O procurador não tem dúvidas do aspecto da mercantilização da terra com a Lei. Para ele, serão promovidas ocupações de forma intensa pelo poder econômico, tanto na área urbana como na rural.
“Essas pessoas têm absoluta certeza de que esse marco irá mudar. Hoje as comunidades não estão regularizadas, e o grupo econômico vai lá, começa a adquirir, intensamente, uma determinada área, com a promessa da prefeitura de que aquela área será regularizada no prazo enxuto. É possível, está lá, com todas as possibilidades que a legislação oferecer. E no campo a mesma coisa.”
Nesse cenário que ele considera “extremamente complicado e sombrio, a regularização de comunidades, a regularização de cunho social, é algo último nos objetivos que se pretende com essa legislação. “Ao contrário, uma abertura intensiva ao mercado imobiliário ao se permitir a regularização célere, com todos os embates que isso vai ter na nossa vida, especialmente em um cenário de competição desleal”.
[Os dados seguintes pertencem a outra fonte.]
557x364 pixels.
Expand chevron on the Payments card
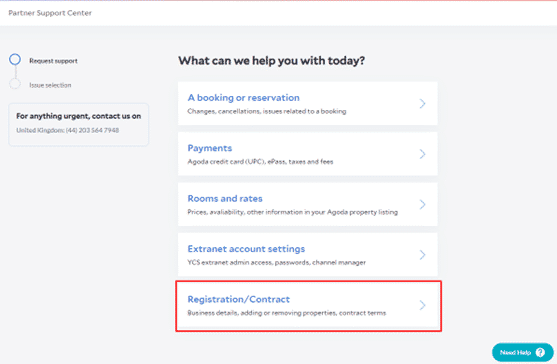coord(422,154)
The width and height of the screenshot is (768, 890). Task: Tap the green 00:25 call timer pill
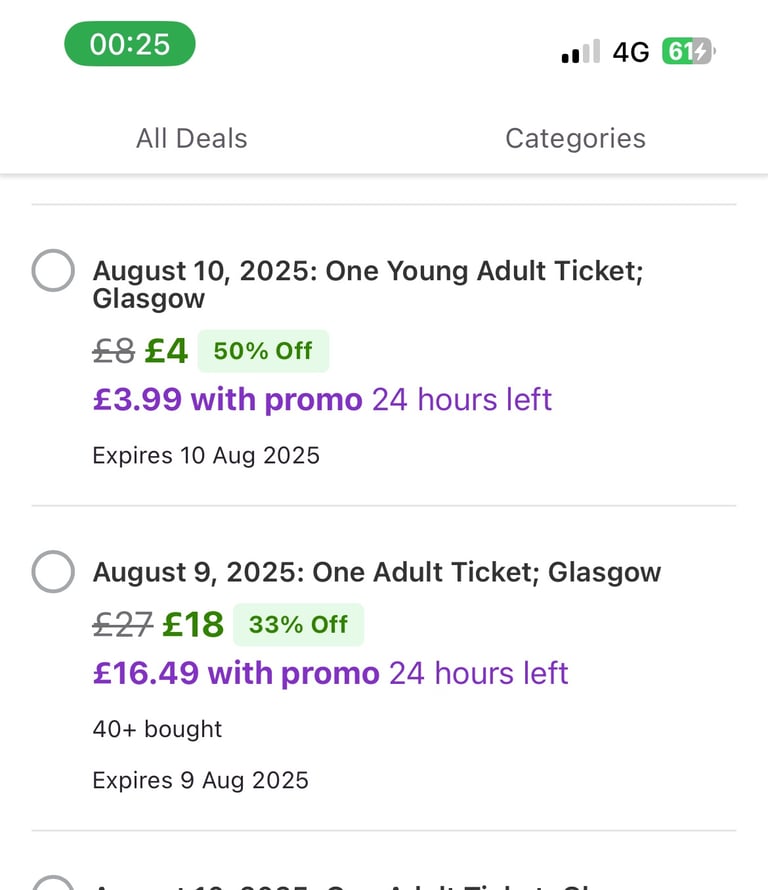click(129, 44)
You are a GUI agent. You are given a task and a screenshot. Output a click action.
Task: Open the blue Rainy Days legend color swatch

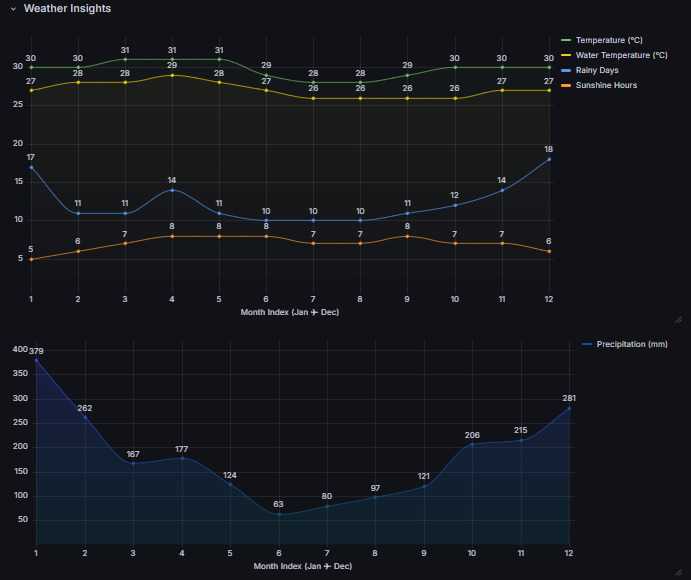(x=565, y=70)
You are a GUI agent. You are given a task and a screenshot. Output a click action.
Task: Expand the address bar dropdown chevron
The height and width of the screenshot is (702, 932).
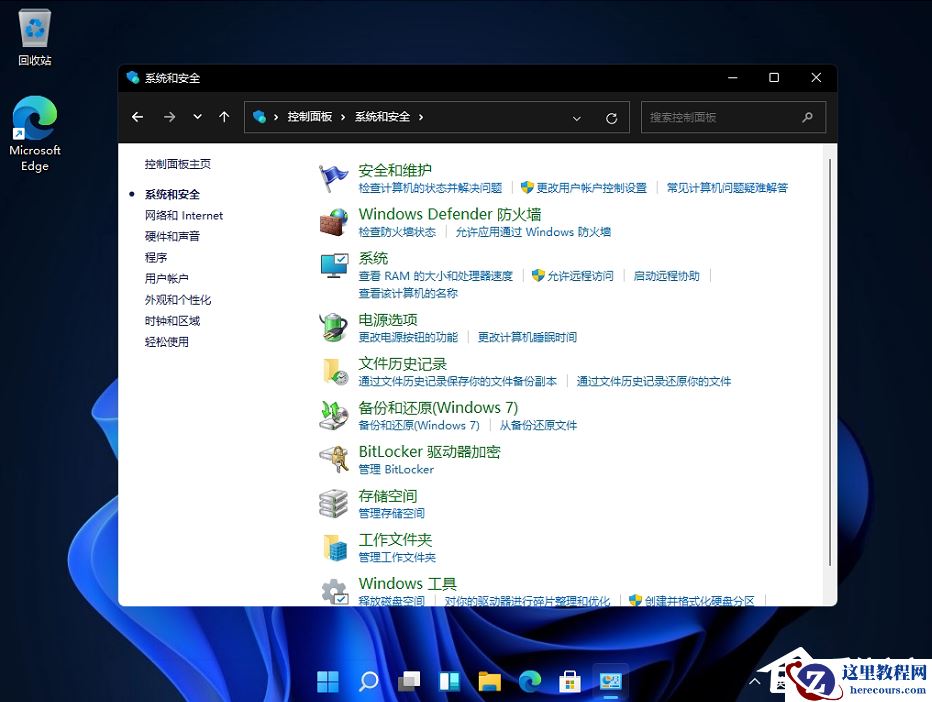(x=577, y=117)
O seminário para discutir a Lei 13.465/17 foi realizado pelo Instituto Brasileiro de Direito Urbanístico e Associação dos Registradores Imobiliários de São Paulo, com apoio da Defensoria Pública do Estado de São Paulo. Participaram representantes da Federação Nacional dos Arquitetos, Instituto dos Arquitetos do Brasil e Núcleo de Habitação e Urbanismo de São Paulo, entre outros.